Bone morphogenetic protein-4 induction of mouse retinal progenitor cell differentiation may involve the activation of smad-1/5 and inhibitors of differentiation

Abstract

Bone morphogenetic proteins (BMPs), a member of the transforming growth factor (TGF)-β superfamily, has been implicated in the development of many different organs. Previous work showed that BMP-4 could induce cell proliferation, differentiation and apoptosis. Inhibitors of differentiation (Id) proteins have emerged recently as critical targets of BMPs. It was also known that the up-regulation of Id protein by BMPs is mainly through a Smad-dependent pathway. Expression of BMP-2, -4 and -7 mRNAs have been observed in the mouse retina by in situ hybridization.

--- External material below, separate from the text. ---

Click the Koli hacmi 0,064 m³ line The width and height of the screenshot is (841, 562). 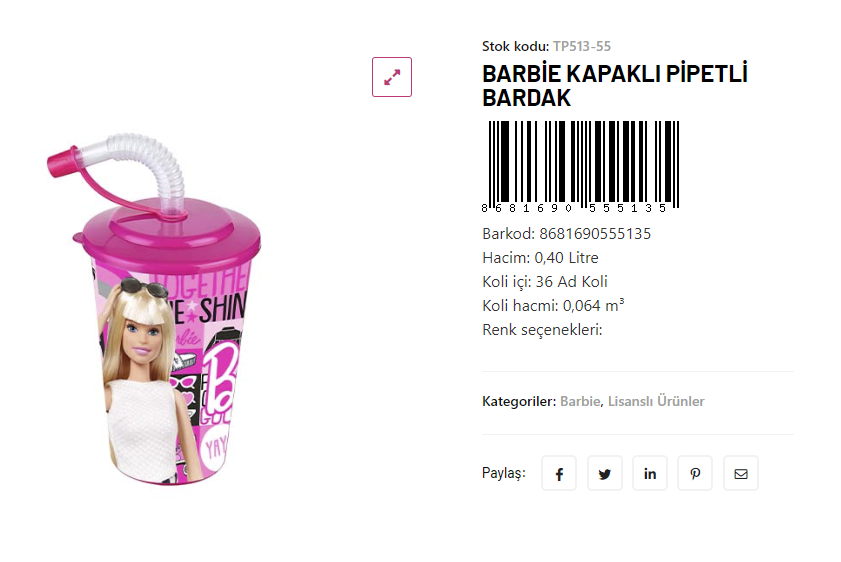pos(553,306)
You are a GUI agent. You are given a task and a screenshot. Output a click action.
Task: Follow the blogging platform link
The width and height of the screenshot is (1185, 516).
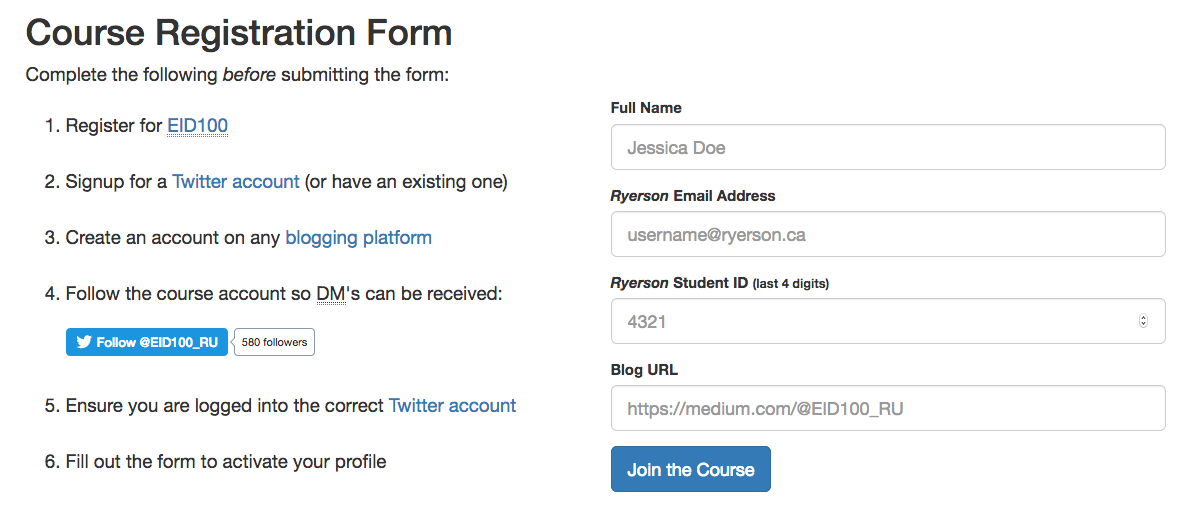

We previously demonstrated that both mRNA and protein of BMP-2, -4 and -7 were expressed during the development of the mouse retina. In addition, the expression of Id1-4 was also observed in the developing mouse retina showing unique and yet overlapping expression patterns. Our results support a possible role for Id in inner retina development and in the terminal differentiation and/or maintenance of ganglion cells and INL interneurons in the adult. In this study, we assessed (1) the co-expression of Ids and BMPs in the mouse retina; (2) the regulation of Id expression by BMPs in the mouse retina as reported in the other cell types; (3) and the effects of BMPs on retinal cell development. By using real-time PCR and western blotting, we found that BMP-4, BMPRIa, Ib and II and Id1-4 were highly expressed in the mouse retina at the embryonic (E13.5-E18.5) and early postnatal (P1) stage and then decreased at adult stage. In the adult, Co-expression of BMPs and BMPRs with Ids was mainly localized in the ganglion cells and amacrine cells in the INL suggesting that BMPs may cooperate with Ids in regulating retinal cell development and retinal cell fate determination. By using a retinal progenitor cell culture, we found that exogenous BMP-4 increased Id promoter activity and the mRNA expression of Id1-3. The effect of BMP-4 on Id-1 promoter was blocked by Noggin, a BMP antagonist. By immunocytochemistry, BMP-4 stimulation led to the nuclear localization of phospho-Smad1/5/8 in the retinal progenitor cells. Furthermore, BMP-4 induced the differentiation of retinal progenitor cells expressing neuronal markers. These results point to a potentially new pathway for regulating neurogenesis in the developing retina through precise interaction between BMP-4, Ids and their downstream signal molecules.